Saved data entries
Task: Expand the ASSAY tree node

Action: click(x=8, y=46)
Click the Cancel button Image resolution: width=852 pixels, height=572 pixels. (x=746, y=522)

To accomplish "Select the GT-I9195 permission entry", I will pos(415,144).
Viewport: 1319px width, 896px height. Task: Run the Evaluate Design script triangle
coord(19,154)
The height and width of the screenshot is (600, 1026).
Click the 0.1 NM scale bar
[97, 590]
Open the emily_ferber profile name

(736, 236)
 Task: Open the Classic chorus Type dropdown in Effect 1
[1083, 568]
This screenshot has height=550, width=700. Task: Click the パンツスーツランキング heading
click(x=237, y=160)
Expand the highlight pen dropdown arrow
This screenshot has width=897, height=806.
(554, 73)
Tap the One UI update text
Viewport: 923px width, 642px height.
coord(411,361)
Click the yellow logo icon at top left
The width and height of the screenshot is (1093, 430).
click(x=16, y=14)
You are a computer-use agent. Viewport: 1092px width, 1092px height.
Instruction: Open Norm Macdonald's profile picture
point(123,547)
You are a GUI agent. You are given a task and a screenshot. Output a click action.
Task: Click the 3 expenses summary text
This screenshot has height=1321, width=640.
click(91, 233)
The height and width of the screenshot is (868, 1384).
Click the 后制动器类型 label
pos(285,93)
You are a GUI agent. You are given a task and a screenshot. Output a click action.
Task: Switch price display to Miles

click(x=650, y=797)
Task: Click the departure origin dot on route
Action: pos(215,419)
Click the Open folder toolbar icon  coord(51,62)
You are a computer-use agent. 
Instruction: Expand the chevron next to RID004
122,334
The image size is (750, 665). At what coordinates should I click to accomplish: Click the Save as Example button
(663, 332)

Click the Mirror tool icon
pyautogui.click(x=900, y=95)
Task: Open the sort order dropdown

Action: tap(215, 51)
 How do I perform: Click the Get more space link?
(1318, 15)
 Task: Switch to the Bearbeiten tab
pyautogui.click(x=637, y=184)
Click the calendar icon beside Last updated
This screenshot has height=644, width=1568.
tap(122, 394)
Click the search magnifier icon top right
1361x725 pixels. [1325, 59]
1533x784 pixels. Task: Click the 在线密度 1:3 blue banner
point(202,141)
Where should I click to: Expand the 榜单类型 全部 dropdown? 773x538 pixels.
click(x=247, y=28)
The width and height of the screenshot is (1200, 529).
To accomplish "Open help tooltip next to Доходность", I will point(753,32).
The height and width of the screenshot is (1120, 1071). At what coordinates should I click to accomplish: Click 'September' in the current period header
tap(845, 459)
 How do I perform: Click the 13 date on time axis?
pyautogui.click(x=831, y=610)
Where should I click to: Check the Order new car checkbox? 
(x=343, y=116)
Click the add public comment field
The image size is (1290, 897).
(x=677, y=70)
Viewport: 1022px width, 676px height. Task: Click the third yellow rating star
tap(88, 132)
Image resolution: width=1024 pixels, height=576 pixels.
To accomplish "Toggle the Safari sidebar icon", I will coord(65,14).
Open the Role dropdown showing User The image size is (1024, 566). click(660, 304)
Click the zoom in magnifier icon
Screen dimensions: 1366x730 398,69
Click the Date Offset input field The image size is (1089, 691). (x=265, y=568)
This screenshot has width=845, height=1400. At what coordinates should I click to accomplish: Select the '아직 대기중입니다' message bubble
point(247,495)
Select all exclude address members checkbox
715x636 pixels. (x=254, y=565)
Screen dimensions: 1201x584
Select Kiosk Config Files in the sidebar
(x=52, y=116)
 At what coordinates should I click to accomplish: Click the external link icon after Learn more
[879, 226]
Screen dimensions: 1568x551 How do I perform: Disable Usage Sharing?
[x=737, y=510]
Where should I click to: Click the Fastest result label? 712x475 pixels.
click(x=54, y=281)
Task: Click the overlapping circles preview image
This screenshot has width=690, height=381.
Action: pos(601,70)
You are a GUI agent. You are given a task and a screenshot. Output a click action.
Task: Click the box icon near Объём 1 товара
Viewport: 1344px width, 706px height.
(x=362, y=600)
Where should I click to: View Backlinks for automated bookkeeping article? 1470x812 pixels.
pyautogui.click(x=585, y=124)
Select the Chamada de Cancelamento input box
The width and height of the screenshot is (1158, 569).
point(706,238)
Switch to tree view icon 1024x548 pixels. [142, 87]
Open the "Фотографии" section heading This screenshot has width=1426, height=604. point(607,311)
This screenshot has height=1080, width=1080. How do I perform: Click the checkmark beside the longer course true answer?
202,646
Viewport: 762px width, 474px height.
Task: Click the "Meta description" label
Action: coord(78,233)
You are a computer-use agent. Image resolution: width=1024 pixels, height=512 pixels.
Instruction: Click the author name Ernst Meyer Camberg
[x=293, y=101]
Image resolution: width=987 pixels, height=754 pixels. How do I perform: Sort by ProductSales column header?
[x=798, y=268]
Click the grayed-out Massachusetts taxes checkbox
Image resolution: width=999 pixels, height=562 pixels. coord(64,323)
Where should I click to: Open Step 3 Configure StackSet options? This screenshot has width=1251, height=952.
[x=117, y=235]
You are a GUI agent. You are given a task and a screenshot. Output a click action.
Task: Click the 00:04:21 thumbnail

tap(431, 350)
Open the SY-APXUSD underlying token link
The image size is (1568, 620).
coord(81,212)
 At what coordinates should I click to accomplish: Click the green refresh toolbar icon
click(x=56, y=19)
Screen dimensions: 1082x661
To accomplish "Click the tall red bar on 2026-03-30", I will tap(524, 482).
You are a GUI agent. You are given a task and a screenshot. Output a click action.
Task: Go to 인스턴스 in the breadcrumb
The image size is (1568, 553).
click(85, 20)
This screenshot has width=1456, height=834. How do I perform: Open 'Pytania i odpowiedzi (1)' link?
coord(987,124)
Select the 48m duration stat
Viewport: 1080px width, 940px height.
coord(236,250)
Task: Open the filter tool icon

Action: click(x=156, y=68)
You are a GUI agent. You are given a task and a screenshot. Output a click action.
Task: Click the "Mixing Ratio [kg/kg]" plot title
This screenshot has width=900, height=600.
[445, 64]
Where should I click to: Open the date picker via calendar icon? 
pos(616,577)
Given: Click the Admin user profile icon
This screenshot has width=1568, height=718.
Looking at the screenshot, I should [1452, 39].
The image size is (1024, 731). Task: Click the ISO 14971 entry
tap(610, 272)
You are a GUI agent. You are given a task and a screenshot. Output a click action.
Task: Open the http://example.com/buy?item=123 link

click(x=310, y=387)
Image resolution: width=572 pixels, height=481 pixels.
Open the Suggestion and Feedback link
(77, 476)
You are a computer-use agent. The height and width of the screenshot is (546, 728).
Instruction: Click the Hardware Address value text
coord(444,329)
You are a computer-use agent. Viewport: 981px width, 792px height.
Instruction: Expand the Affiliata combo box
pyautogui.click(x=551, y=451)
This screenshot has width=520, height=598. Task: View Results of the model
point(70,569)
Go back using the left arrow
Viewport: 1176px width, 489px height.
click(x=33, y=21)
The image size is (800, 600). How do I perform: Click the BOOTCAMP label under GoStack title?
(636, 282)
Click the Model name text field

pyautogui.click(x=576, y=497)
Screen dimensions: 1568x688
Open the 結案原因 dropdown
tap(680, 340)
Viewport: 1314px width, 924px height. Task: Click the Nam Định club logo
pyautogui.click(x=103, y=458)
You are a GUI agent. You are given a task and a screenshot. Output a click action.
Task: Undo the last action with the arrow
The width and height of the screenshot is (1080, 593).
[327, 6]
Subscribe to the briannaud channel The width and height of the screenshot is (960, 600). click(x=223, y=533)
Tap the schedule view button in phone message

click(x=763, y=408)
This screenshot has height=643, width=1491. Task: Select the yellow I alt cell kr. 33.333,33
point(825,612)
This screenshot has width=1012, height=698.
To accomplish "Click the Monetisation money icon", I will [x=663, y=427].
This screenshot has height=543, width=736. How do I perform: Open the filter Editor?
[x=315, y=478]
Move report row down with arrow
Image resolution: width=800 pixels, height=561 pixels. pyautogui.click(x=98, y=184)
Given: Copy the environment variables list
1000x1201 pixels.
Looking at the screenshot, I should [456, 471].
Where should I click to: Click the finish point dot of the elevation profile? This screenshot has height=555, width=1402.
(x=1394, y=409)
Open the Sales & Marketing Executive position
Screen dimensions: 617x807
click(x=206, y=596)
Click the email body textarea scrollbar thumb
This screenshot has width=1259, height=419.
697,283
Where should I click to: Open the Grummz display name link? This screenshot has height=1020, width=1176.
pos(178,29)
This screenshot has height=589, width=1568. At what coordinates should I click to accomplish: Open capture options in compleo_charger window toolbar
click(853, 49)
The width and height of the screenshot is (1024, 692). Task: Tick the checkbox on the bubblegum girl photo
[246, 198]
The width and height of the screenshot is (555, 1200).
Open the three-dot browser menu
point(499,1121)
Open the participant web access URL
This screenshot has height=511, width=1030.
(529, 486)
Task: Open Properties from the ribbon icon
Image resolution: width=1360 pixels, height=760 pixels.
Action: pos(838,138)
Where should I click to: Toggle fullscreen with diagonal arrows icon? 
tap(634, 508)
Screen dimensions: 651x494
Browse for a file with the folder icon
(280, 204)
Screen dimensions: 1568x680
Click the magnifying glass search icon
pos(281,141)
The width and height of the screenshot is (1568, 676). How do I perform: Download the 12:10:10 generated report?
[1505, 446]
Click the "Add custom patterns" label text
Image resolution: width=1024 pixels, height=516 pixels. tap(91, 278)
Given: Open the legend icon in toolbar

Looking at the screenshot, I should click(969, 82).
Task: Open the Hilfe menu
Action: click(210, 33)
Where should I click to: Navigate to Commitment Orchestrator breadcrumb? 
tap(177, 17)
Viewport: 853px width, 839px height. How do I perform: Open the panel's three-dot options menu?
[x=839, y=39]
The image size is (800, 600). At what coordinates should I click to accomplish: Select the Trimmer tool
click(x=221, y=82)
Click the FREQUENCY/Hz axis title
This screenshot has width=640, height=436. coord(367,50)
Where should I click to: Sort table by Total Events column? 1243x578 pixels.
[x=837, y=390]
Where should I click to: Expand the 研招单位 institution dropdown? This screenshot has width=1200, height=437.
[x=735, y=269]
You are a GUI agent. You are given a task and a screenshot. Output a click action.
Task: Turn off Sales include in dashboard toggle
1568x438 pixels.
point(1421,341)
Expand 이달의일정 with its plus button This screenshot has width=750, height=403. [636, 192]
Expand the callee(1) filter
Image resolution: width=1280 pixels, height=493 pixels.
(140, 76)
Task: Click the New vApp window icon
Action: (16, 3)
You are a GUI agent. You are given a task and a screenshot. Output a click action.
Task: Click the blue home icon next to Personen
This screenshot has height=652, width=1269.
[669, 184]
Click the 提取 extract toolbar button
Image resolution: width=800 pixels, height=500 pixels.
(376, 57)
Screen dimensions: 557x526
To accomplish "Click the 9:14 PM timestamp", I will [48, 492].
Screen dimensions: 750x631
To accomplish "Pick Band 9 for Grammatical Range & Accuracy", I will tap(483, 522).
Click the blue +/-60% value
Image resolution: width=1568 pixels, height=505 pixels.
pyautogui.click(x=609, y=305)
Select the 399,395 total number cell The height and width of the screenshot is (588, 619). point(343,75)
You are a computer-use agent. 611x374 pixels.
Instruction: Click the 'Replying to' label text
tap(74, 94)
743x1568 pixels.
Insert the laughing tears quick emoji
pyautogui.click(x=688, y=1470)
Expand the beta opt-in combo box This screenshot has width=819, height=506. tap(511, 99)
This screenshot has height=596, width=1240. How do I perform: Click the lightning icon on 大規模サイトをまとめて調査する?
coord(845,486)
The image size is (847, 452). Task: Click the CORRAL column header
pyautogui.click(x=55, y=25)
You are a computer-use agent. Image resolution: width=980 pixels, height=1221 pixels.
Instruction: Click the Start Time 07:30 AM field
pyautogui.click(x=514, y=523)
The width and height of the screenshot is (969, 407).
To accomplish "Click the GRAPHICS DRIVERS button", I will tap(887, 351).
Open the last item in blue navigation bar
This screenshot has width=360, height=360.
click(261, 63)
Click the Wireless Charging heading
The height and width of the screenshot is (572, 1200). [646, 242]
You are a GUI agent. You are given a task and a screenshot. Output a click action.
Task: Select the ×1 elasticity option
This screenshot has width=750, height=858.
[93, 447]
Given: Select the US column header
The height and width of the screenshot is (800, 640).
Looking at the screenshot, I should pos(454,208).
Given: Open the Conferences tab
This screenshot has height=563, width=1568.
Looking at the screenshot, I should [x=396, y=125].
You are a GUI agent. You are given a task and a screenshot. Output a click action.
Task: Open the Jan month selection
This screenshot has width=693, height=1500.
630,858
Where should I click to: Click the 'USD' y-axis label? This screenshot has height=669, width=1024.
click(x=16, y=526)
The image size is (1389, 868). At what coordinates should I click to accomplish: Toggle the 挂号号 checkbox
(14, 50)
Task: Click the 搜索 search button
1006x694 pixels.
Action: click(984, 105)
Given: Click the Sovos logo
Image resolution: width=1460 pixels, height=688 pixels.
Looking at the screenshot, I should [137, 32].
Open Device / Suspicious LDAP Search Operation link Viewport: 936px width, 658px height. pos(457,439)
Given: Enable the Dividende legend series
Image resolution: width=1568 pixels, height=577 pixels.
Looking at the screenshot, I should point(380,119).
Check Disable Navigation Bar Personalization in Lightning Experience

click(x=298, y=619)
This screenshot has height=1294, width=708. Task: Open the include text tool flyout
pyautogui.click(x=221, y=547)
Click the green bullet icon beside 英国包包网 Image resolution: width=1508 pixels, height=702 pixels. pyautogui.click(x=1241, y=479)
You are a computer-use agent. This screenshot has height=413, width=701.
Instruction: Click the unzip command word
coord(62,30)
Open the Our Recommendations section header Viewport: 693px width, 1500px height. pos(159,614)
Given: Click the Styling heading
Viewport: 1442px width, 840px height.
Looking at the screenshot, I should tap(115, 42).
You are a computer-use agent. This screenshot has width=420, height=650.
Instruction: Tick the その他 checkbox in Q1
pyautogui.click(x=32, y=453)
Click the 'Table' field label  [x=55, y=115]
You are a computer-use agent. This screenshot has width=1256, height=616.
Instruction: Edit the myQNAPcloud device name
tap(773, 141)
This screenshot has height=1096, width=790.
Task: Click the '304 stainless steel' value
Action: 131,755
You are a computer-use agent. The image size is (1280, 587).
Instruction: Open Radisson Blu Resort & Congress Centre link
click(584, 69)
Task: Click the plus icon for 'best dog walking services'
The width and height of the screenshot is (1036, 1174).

> **Try it**: Copy out each line of the entries above that holds "plus".

> **Your solution**:
Expand 이달의일정 with its plus button This screenshot has width=750, height=403. [636, 192]
Task: Click the plus icon for 'best dog walking services'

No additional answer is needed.